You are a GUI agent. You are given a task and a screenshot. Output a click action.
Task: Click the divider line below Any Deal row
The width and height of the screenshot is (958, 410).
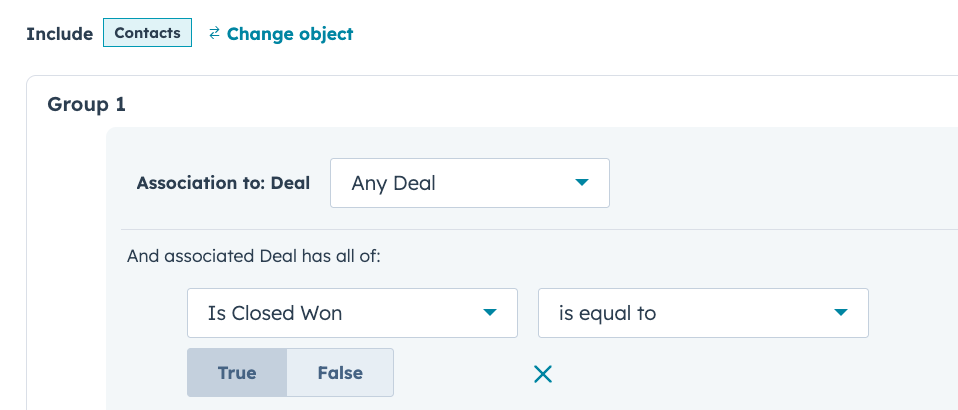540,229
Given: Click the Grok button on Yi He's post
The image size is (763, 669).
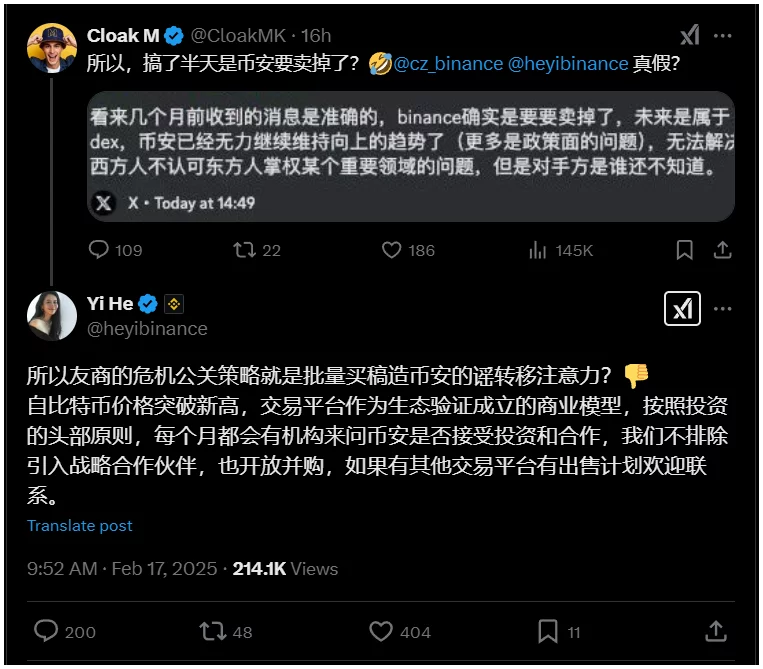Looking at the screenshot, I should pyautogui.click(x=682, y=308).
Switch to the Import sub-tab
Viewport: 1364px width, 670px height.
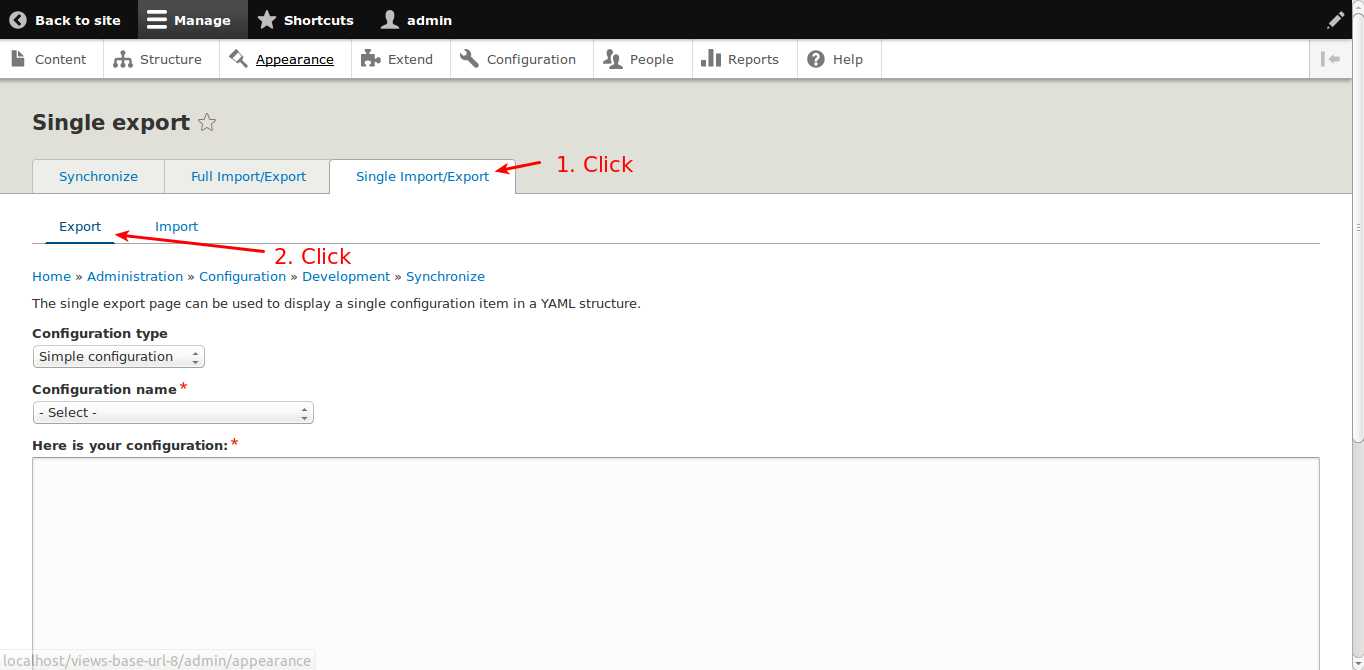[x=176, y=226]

> **Exercise**
Reproduce exactly the lines from the beginning of the material down to the line containing "Given: Click the Grok button on Yi He's post", both ends included, but not the pictures or anything after.

> **Response to the task**
You are a GUI agent. You are given a task and a screenshot. Output a click action.
Task: Click the divider line below Any Deal row
The width and height of the screenshot is (958, 410).
540,229
Given: Click the Grok button on Yi He's post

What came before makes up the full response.